***** PROVIDED PASSAGE

Is this the correct way to integrate this: $\int_0^5 (x^2+1) d \lfloor x \rfloor$ , where $\lfloor\cdot \rfloor$ is the greatest integer function?

Question

This Question was asked by my teacher and the solution he presented is this:

$$\int_0^5 (x^2+1) d \lfloor x \rfloor.$$

Before integrating the above, lets see this:

$\int_a^b f'(x)g(x) + g'(x)f(x)dx = \int_a^b \frac {d(f(x)g(x))}{dx} dx = f(b)g(b)-f(a)g(a)$

Let $f(x)=x^2 +1$ and $g(x)=\lfloor x \rfloor.\ f'(x)= 2x.$ $$\int_a^b f'(x)g(x) + g'(x)f(x)dx=f(b)g(b)-f(a)g(a) \\\int_0^5 2x\lfloor x \rfloor + \frac{d\lfloor x \rfloor}{dx} (x^2 +1)dx=f(5)g(5)-f(0)g(0) \\\int_0^5 2x\lfloor x \rfloor dx + \int_0^5 (x^2 +1)d\lfloor x \rfloor=130$$

Now, $\int_0^5 2x\lfloor x \rfloor dx = 70\ .$ So $\int_0^5 (x^2 +1)d\lfloor x \rfloor$ comes out to be 60.

I dont understand how integration on $\lfloor x \rfloor$ is even possible and hence the solution seems pretty strange to me. Would love to know how this integration is possible in the first place?

Answer 1

It's "possible" because what you're computing is a Riemann–Stieltjes integral, i.e. $\int_a^b fdg$ is identified with $f(b)g(b)-f(a)g(a)-\int_a^b gdf$ if the latter is definable by narrower notions of integrability. There's nothing illegitimate or unfamiliar about this; but, as with summing infinite series, integration admits multiple definitions that vary in how many answers they define. (This definition achieves the same thing.) You'll see a very similar problem here, which you can solve the same way. Here are others.

**********

Rewrite the forum thread from "Before integrating the" through "the first place?", changing "strange" to "odd".

***** SUPPLIED MATERIAL

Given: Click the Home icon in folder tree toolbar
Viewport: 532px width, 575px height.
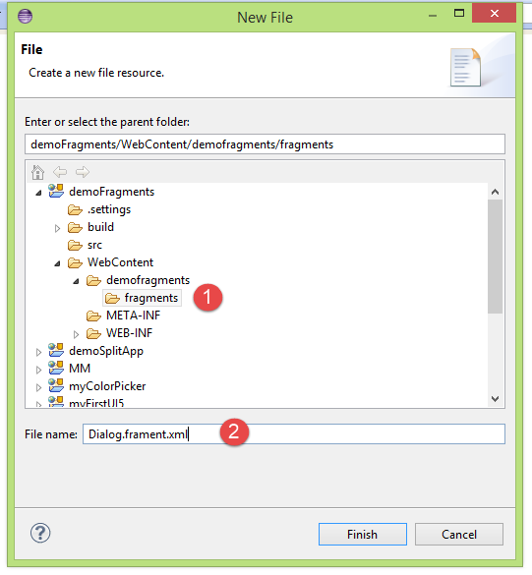Looking at the screenshot, I should [x=37, y=172].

**********

TASK RESPONSE
Before integrating the above, lets see this:

$\int_a^b f'(x)g(x) + g'(x)f(x)dx = \int_a^b \frac {d(f(x)g(x))}{dx} dx = f(b)g(b)-f(a)g(a)$

Let $f(x)=x^2 +1$ and $g(x)=\lfloor x \rfloor.\ f'(x)= 2x.$ $$\int_a^b f'(x)g(x) + g'(x)f(x)dx=f(b)g(b)-f(a)g(a) \\\int_0^5 2x\lfloor x \rfloor + \frac{d\lfloor x \rfloor}{dx} (x^2 +1)dx=f(5)g(5)-f(0)g(0) \\\int_0^5 2x\lfloor x \rfloor dx + \int_0^5 (x^2 +1)d\lfloor x \rfloor=130$$

Now, $\int_0^5 2x\lfloor x \rfloor dx = 70\ .$ So $\int_0^5 (x^2 +1)d\lfloor x \rfloor$ comes out to be 60.

I dont understand how integration on $\lfloor x \rfloor$ is even possible and hence the solution seems pretty odd to me. Would love to know how this integration is possible in the first place?